Levier d’émancipation pour les unes, facteur d’inégalité pour plusieurs, le travail à temps partiel demeure une réalité largement féminine. L’accès des femmes à ce modèle d’emploi est-il motivé par un désir de qualité de vie meilleure, ou par obligation de mieux concilier famille et travail? Parfois l’un, parfois l’autre, souvent les deux…

À 67 ans, Nicole travaille à temps partiel depuis huit ans et n’entend pas s’arrêter de sitôt. « Je ne peux pas, j’ai des dettes! » s’exclame la pétillante dame qui dit payer encore pour un vieux projet d’entreprise dans lequel elle s’est « plantée ». Chaque année, cette Beauceronne enchaîne les contrats (cinq ou six en général) dans le domaine de l’horticulture. « Je ne sais pas ce qu’est le mot vacances ni le mot ennui », assure-t-elle, disant apprécier la variété que lui offre ce mode de vie quand même un peu essoufflant.

☆ ☆ ☆ ☆ ☆

- **Consigne**
Poursuivez le texte ci-dessus sur le travail à temps partiel des femmes en reprenant après sa dernière phrase.

- **Données d'entrée**
☆ ☆ ☆ ☆ ☆

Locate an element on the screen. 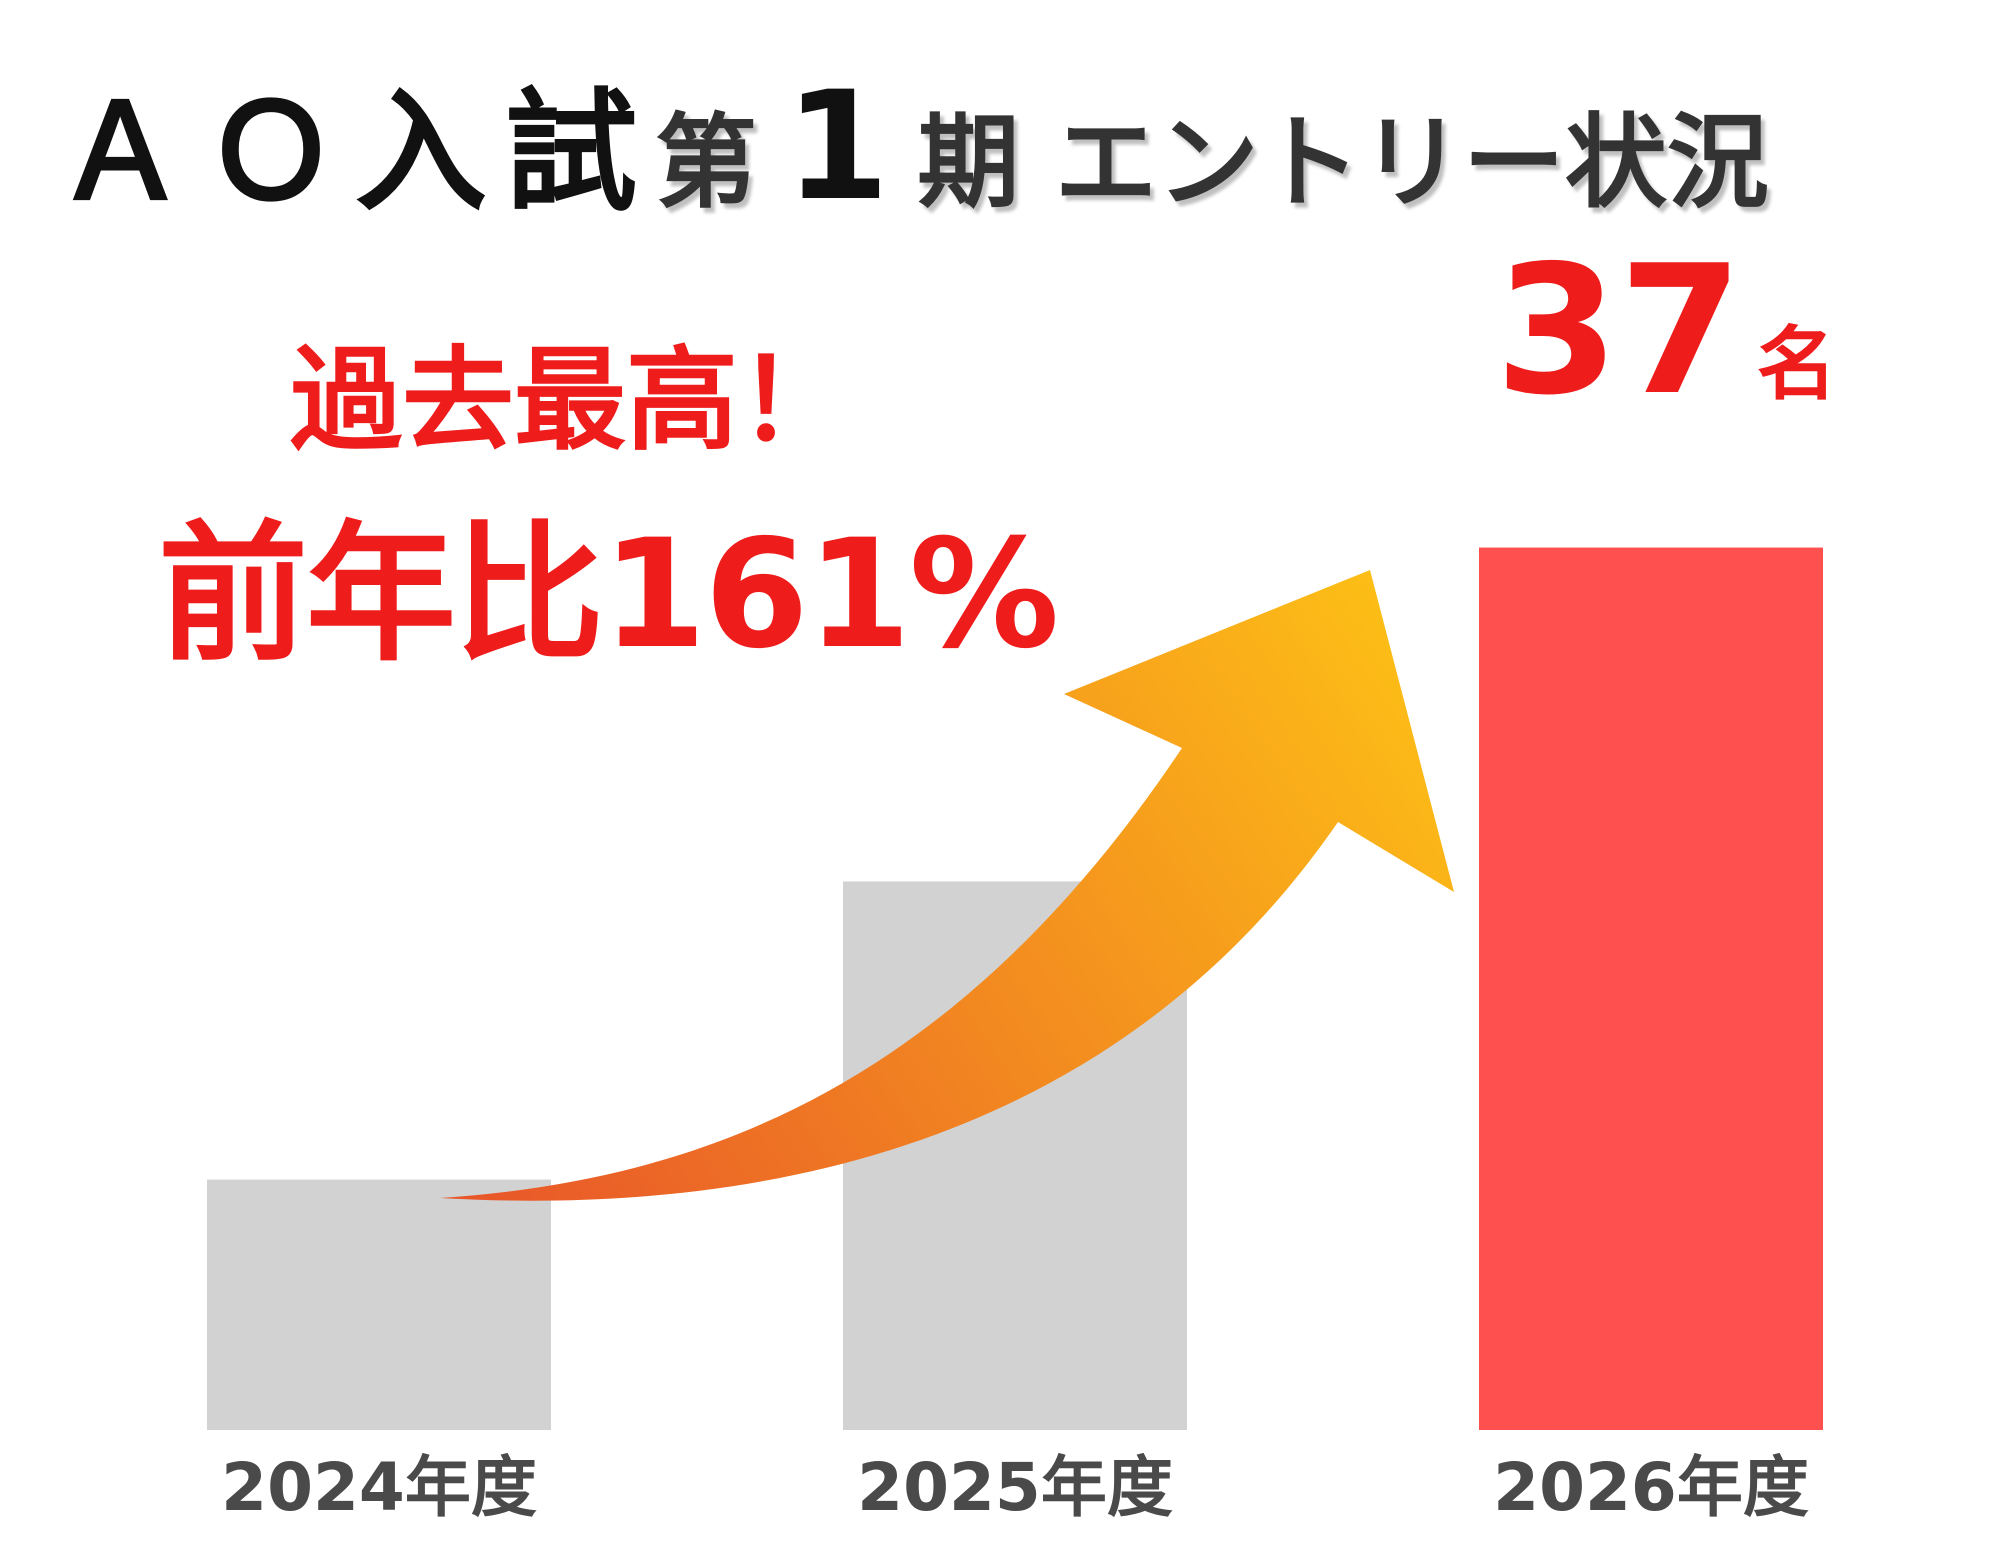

☆ ☆ ☆ ☆ ☆

- **Réponse**
Nicole a bien tenté de profiter de la pénurie de main-d’œuvre pour travailler à temps plein, mais l’expérience s’est avérée déplaisante. « J’ai l’impression que le marché de l’emploi est prêt à accueillir les “têtes blanches”, mais que les humains ne le sont pas. J’ai vécu un conflit avec une autre employée plus jeune, et je me suis retrouvée exclue du groupe. J’ai démissionné. » Au moins, avec les petits contrats, les périodes délicates ne durent pas longtemps, s’amuse-t-elle.

Le travail à temps partiel – c’est-à-dire moins de 30 heures par semaine dans l’emploi principal – est avant tout une histoire de femmes : il affecte 22,1 % des femmes actives au Québec, contre 13,5 % des hommes. Deux tranches d’âge sont particulièrement touchées : les 15-24 ans (où on trouve beaucoup d’étudiantes) et les plus de 65 ans.

Pour Marie, 37 ans, embauchée par un organisme spécialisé dans le loisir des aîné·e·s au Bas-Saint-Laurent, il s’agit d’un choix assumé. « C’est important pour moi que mon emploi me donne la possibilité d’avoir du temps pour mes projets personnels, pour m’investir dans ma relation amoureuse ou pour me ressourcer. Mais je peux me le permettre, car je bénéficie de bonnes conditions de travail, je n’ai pas d’enfant et je ne suis pas une grande consommatrice. Il faut quand même avoir une bonne planification financière… »

Un choix, vraiment?

Eve-Lyne Couturier, chercheuse à l’IRIS

Comme Marie, 19 % des femmes de 25 à 54 ans travaillant à temps partiel le feraient par choix personnel, alors que 28 % le feraient pour s’occuper des enfants, montrent les chiffres de Statistique Canada. Le temps partiel serait « involontaire » dans 19 % des cas.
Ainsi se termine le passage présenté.